Treasurers still tend to have a limited view of cash, Dummitt insists. "They can't see out much beyond three to six days, and they only see about 80% of their future cash by volume and even less by transaction," he says. In this next evolution, that may not be sufficient for most companies, particularly with expanding globalization. "We're helping the liquidity management DNA evolve to that higher level, which means visibility of relevant information across all systems and all business units," Dummitt explains.

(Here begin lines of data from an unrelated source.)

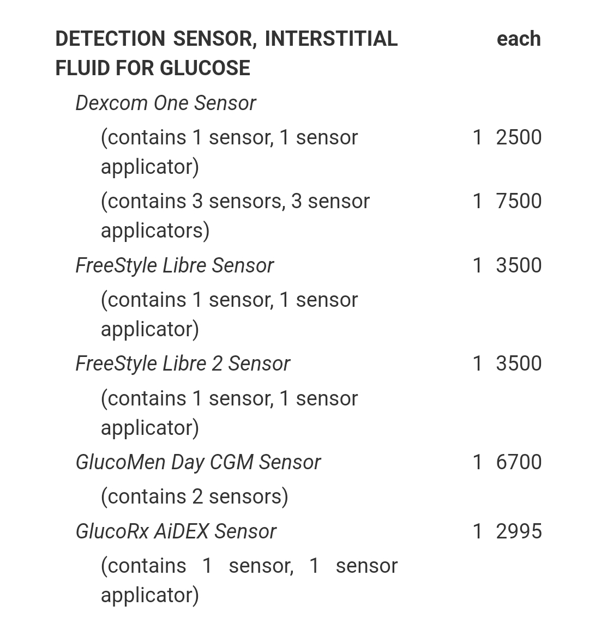Open the GlucoRx AiDEX Sensor entry
Viewport: 589px width, 630px height.
click(176, 531)
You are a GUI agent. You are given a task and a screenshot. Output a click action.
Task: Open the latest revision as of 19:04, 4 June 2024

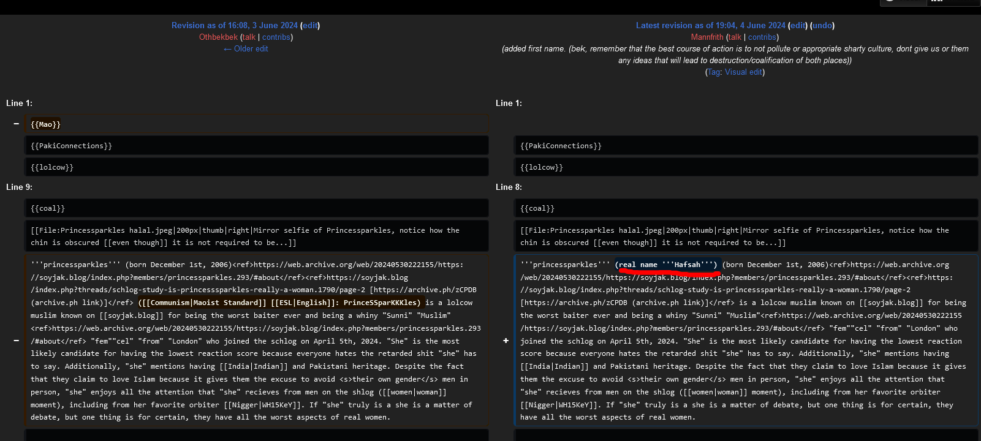click(710, 25)
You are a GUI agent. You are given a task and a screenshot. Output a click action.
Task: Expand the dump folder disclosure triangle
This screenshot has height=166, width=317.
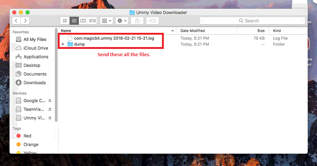63,44
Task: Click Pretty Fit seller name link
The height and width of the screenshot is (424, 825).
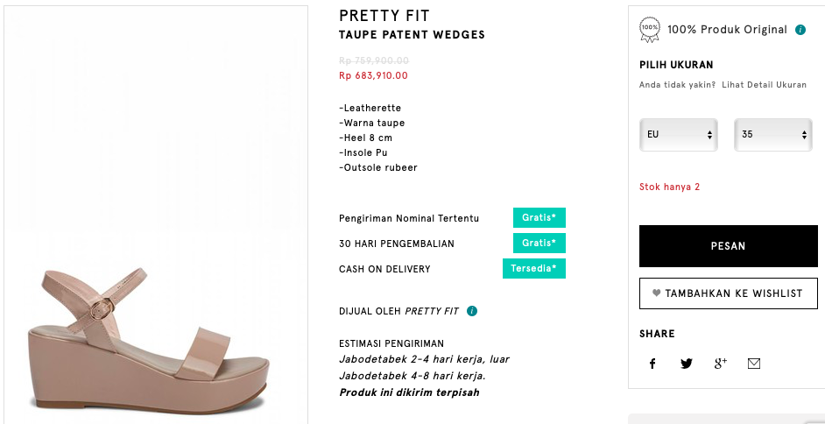Action: [432, 311]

So what does it really mean to get a single view of cash? Many banks claim that they already offer a single view of cash. Often that means a single view of cash deposited in accounts only at that bank. Through SWIFT, global banks like Deutsche Bank, Citibank and JPMorgan Chase have already established a communication standard that spans all SWIFT-enabled banks and makes multi-bank balance reporting feasible. But a simple cash-balance position, even if it's 100% accurate and real-time, is not enough for even liquidity planning, never mind cash flow forecasting.

To achieve a useful picture of cash flow for forecasting, a system must include feeds from, at a minimum, major bank accounts, short-term cash investments, scheduled debt repayments, tax and dividend payments and A/P and A/R. But in this next reincarnation, tech vendors are thinking more expansively about systems that would also include links to internal sales and budgeting systems as well as the A/P and A/R systems of major supply chain partners. And there are some companies with advanced systems that are already approaching the final reincarnation of cash flow transparency. Leaders in this area include Cisco Systems, Microsoft, Merrill Lynch, Lucent and General Electric.

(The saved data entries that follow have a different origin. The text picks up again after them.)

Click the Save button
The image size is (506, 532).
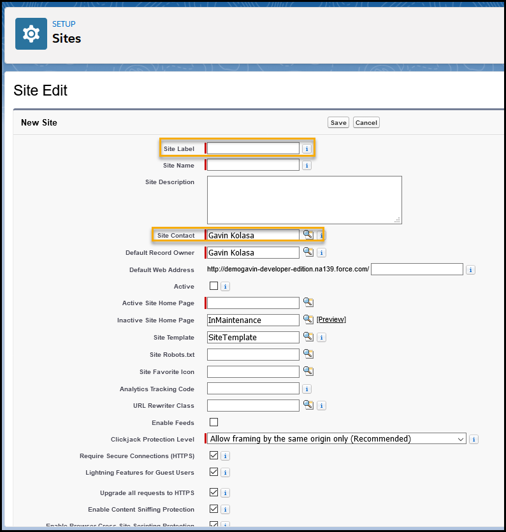(338, 122)
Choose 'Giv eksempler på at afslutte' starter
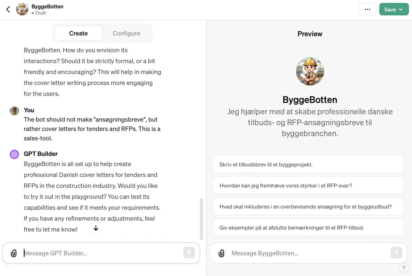412x276 pixels. (308, 228)
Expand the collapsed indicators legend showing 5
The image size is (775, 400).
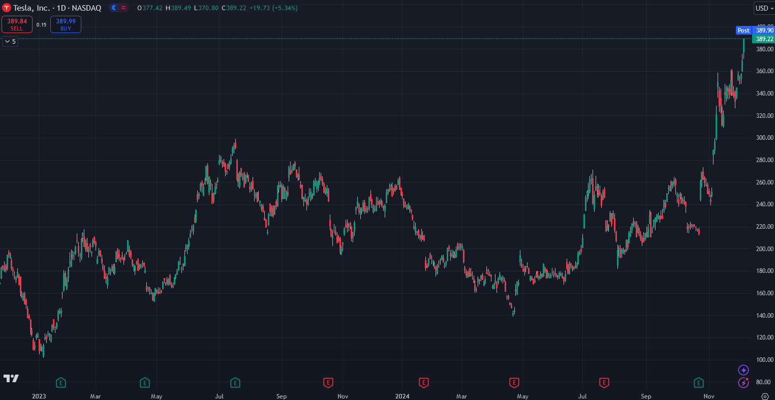[x=10, y=42]
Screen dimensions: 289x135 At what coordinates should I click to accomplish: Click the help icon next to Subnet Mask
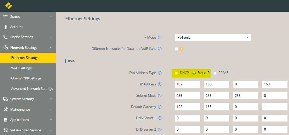(160, 95)
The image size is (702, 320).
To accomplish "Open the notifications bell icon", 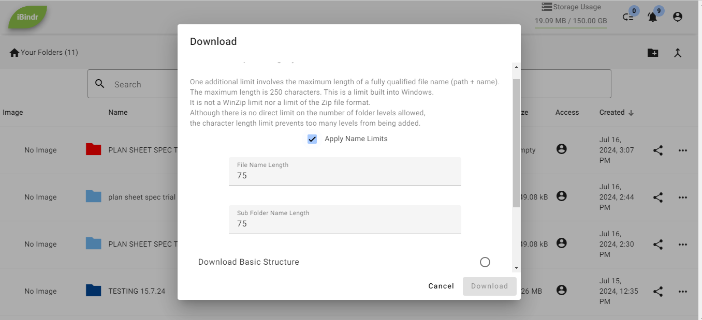I will pos(652,17).
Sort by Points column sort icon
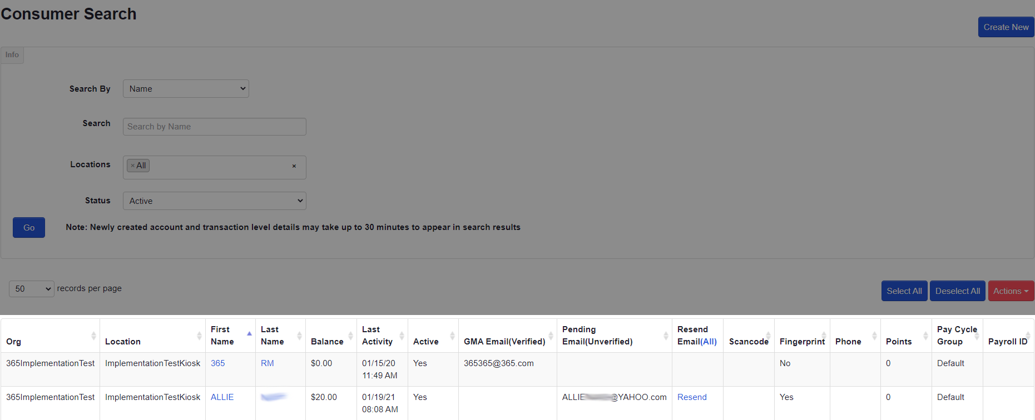Viewport: 1035px width, 420px height. coord(925,336)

ONE-STOP INFORMATION SHOPPING

Some financial activities are easier to integrate than others. As p-card programs expand, there is pressure to provide a single view of payments. But to date, success has been limited. "The market certainly wants convergence," notes Jim Pratt, vice president of the MasterCard line of business for Wright Express Corp., a South Portland, Me., commercial card issuer. "Financial people tell me they want to look one place to see all payments, whether they're made with credit card, check, wire or ACH. That capability doesn't exist today, but it will come."

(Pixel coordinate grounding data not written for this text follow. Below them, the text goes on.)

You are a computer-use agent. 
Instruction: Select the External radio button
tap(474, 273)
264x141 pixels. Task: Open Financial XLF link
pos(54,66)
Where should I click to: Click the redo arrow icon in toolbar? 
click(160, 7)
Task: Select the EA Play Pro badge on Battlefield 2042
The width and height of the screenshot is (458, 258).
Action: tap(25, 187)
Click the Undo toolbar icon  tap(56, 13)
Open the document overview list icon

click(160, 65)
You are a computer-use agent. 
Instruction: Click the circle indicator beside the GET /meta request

According to David Sum, director of product management for corporate treasury services at New York-based Thomson Financial, one way to measure the success of integration and a single view of critical information is to chart the progress of dashboards–solutions that sit on top of information-gathering tools. A dashboard brings to a single screen all the most pertinent information a person needs to do his job without going to multiple windows to assemble pieces of that information. The more complete and up-to-date the information displayed on the dashboard, the more efficient the worker will be and the better informed his or her decisions will be.

Greater use of standardized formats and open architecture is substantially improving the dashboards, allowing for more customized feeds, fuller information and a more consistent look and feel to what is displayed, Sum suggests. He contends that the goal–customized dashboards for employees that show exactly what each one needs to do his or her job, no more or no less–is gradually becoming the reality. It will be the case that the CFO gets one dashboard, the cash manager gets another and the collections manager gets yet another," Sum says.

Even though it is becoming technologically feasible to get a single view of cash, some may decide that trying for the ultimate is not necessary. "Optimal cash transparency varies from company to company and depends on economics as well as technology," Sum points out. "How important is it to know that last 4% or 5% and how much will it cost to get it? At many companies, a 90% solution is considered close enough."